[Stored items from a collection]

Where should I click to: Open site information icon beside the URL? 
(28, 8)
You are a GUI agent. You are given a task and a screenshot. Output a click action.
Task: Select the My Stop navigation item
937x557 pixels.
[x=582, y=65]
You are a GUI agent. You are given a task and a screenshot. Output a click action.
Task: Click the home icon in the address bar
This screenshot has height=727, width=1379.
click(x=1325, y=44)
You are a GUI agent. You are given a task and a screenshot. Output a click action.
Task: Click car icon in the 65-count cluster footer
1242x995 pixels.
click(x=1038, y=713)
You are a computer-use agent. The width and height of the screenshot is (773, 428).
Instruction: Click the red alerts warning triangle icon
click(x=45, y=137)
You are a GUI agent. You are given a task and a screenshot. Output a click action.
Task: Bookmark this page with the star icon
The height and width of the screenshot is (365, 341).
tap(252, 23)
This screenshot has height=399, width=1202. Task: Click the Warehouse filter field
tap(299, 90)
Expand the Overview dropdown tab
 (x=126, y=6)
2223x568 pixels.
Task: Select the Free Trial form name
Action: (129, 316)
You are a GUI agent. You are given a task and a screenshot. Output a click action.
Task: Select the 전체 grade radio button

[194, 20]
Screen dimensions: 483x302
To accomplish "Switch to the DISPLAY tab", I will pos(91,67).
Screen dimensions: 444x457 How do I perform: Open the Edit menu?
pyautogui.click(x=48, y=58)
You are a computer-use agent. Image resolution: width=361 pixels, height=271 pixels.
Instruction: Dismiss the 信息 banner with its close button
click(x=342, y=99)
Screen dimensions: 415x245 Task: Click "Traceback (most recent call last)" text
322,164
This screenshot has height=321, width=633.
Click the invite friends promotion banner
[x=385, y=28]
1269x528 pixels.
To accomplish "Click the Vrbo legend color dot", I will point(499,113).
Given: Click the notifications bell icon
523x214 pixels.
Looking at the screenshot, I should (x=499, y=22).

AIM OF THE TASK:
Search the data above for lines holding "will" and copy each of them.

OUTPUT:
To accomplish "Switch to the DISPLAY tab", I will pos(91,67).
To accomplish "Click the Vrbo legend color dot", I will point(499,113).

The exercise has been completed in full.